Closed mwang87 closed 4 years ago
Similar issue here:
https://github.com/HUPO-PSI/mzTab/blob/master/examples/2_0-Metabolomics_Release/MTBLS263.mztab
The references are for mzML files, but index is used in spectra_ref rather than
mzML unique identifier xsd:string
Confirmed, scan number only nativeID format MS:1000776 Native format defined by scan=xsd:nonNegativeInteger. [ PSI:MS ]
Thanks!
I think there is still an error in the format of the mzTab. The reference inside was simply substituting the index for scan in this file:
https://github.com/HUPO-PSI/mzTab/blob/master/examples/2_0-Metabolomics_Release/MTBLS263.mztab
Where index is 0-based in the specification:
and scan= is defined as an identifier supplied by the vendor. In these particular examples, they seem to be a 1-based numbering.
Ming
The original mzML files from here are Thermo raw files converted to mzML. So the proper way of referencing scans would be to use "controllerType=0 controllerNumber=1 scan=1", following MS:1000768 Thermo nativeID format which has scan starting from 1.
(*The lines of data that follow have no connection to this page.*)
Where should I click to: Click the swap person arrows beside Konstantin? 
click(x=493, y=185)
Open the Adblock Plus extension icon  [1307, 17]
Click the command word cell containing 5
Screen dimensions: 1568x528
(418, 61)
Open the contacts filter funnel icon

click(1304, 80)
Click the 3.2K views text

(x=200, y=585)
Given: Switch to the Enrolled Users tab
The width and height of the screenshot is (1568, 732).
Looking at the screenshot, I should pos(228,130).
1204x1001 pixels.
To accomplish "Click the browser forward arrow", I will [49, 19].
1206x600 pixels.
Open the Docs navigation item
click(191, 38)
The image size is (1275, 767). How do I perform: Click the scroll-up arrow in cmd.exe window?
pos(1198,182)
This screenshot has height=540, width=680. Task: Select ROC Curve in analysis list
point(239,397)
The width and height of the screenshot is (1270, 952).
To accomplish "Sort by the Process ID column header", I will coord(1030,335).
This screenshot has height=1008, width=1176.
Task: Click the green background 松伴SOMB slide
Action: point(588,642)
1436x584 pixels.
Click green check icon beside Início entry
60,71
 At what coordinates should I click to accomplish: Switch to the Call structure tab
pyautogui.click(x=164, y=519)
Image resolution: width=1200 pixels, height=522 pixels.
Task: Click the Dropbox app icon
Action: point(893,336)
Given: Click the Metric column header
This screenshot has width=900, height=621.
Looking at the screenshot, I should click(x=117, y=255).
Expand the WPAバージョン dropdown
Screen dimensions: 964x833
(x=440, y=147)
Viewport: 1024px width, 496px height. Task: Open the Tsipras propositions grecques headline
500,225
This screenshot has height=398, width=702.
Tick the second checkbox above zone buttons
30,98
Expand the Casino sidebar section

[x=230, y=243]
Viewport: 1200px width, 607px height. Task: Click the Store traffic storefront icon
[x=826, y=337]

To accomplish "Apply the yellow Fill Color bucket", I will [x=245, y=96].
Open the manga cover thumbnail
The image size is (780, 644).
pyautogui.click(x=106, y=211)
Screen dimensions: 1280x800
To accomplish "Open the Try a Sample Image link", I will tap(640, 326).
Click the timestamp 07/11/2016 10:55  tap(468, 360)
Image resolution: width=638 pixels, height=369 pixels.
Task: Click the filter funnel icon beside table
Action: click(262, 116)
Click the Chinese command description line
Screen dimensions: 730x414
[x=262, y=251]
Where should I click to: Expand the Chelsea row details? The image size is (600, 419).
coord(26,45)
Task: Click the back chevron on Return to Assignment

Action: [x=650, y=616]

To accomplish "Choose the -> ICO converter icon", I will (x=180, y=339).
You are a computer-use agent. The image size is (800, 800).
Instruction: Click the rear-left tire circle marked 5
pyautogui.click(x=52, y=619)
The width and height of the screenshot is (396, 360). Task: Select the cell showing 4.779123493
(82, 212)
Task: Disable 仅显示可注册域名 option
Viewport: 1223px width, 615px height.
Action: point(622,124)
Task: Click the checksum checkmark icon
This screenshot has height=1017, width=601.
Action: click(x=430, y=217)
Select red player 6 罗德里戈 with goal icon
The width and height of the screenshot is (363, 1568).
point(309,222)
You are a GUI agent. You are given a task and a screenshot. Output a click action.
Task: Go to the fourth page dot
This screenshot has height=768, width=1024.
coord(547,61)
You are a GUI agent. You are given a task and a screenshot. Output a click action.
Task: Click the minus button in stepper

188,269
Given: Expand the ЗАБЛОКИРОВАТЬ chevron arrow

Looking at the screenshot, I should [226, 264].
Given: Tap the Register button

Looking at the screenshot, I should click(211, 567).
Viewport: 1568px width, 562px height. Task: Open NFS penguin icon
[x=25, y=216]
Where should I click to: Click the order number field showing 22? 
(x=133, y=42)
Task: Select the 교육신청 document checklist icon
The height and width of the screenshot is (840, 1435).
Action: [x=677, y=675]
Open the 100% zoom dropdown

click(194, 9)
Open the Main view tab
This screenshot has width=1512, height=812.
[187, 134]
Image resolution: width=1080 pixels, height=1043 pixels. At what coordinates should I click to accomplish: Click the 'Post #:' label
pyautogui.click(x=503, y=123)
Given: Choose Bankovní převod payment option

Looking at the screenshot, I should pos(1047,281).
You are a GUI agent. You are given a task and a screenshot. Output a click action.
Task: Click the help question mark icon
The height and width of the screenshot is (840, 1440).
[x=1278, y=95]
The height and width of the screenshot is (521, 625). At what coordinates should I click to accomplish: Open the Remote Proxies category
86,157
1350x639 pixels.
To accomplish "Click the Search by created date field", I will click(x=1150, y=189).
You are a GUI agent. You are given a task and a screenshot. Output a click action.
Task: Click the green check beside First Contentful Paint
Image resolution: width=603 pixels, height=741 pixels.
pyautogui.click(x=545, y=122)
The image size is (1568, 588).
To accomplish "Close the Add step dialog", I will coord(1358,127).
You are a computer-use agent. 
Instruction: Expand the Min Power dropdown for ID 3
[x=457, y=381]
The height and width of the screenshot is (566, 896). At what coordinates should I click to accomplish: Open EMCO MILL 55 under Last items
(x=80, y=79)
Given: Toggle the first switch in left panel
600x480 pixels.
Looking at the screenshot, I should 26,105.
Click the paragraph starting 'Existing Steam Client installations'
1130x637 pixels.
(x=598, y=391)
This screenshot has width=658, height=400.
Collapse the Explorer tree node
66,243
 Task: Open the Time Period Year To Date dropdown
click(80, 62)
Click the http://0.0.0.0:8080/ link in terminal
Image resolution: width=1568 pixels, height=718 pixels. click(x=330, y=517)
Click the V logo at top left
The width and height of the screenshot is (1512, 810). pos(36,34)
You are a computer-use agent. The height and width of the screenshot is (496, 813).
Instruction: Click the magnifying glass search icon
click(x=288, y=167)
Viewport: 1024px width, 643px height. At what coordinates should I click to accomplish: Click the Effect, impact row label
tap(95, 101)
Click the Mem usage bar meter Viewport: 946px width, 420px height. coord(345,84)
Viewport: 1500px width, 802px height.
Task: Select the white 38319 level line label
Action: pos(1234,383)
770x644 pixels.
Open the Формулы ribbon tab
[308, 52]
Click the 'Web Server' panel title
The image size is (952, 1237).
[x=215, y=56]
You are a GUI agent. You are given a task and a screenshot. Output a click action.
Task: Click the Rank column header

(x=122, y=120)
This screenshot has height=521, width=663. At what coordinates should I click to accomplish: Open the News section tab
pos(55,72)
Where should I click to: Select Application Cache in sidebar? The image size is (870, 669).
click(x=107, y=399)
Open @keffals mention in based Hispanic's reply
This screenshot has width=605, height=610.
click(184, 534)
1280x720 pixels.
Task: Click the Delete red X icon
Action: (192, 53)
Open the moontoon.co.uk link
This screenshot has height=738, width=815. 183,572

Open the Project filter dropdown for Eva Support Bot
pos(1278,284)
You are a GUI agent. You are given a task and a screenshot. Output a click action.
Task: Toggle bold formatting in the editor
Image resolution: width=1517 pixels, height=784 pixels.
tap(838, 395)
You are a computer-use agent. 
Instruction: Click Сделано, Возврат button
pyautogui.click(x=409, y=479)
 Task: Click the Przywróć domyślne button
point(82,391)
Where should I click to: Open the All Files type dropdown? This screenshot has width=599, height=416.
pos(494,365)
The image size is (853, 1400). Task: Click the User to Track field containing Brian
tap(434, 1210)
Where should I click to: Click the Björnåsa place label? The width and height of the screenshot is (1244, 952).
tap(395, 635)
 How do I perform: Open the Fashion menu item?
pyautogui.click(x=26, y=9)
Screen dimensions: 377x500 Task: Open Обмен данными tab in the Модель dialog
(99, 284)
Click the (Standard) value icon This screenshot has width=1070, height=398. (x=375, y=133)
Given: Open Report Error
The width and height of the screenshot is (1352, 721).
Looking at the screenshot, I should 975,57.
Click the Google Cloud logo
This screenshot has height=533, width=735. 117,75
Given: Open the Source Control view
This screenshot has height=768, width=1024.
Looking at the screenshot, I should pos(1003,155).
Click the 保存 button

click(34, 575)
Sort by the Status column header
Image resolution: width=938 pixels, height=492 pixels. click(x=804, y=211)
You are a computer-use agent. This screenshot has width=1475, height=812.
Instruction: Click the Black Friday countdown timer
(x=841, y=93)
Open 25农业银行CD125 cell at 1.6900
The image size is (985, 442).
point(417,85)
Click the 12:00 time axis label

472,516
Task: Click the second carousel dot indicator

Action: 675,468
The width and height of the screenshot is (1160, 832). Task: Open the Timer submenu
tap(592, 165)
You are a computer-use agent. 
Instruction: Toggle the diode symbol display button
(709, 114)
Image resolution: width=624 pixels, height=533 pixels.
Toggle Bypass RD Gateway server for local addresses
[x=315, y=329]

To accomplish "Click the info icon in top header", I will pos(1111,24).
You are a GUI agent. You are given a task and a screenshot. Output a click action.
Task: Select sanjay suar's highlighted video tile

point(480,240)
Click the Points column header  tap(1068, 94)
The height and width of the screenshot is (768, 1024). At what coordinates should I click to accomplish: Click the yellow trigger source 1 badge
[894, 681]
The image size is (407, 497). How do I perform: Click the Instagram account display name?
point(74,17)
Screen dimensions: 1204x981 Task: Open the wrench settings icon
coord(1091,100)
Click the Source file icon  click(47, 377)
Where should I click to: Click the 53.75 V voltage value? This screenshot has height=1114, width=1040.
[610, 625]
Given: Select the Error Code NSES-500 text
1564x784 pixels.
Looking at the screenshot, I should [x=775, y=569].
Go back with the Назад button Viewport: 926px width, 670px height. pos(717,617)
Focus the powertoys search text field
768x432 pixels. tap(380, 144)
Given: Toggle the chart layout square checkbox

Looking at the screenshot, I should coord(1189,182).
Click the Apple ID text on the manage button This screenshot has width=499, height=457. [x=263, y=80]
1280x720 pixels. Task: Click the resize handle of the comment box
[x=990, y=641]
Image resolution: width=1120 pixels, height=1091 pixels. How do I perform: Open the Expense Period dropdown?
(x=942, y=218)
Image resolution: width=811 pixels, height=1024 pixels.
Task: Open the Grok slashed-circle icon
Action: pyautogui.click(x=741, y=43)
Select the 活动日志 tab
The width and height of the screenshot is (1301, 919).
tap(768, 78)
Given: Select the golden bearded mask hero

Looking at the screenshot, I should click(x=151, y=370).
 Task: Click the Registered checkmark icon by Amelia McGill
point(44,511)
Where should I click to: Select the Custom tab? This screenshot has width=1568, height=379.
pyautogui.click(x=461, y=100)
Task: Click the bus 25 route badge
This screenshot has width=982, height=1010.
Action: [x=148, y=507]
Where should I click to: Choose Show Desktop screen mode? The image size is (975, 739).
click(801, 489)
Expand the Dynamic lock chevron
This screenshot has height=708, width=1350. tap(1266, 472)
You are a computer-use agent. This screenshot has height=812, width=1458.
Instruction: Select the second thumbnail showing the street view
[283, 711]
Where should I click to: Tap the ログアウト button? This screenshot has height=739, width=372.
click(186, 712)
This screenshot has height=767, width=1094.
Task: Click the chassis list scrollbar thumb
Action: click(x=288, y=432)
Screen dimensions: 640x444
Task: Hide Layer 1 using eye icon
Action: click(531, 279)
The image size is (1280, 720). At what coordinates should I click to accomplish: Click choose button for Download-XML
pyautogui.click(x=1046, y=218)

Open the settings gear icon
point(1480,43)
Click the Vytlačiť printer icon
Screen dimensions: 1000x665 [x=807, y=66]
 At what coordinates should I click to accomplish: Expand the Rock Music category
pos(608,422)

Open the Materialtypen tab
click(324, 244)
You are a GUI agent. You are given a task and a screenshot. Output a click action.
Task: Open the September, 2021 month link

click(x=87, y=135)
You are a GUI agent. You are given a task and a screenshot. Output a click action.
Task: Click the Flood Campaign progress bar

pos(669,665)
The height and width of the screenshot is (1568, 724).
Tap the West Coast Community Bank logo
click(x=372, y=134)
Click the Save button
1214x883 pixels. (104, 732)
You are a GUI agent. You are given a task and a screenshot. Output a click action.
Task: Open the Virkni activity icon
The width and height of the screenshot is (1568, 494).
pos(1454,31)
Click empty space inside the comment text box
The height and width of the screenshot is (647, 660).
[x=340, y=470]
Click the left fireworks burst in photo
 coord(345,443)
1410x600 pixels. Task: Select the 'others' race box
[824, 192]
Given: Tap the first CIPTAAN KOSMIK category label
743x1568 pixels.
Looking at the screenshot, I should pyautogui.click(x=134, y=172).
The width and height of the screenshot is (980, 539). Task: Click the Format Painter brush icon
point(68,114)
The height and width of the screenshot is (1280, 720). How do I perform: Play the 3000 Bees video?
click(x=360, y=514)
@jmrein Could you please have a look at this and maybe export a new file with fixed spectra_refs? I think the MTBLS263 file was contributed by you originally?
@jmrein Please see https://github.com/HUPO-PSI/mzTab/commit/a847758e09591f6535864f18c9654a6d63423561 for a proposed fix.
In looking in the actual data, and I think this is incorrect of a fix. Specifically, the scan numbers are incorrect as they point to MS1 spectra and not the appropriate MS2 spectrum. I think its because the scan numbers need to be incremented by 1.
Acknowledged! Waiting for @jmrein to provide an update.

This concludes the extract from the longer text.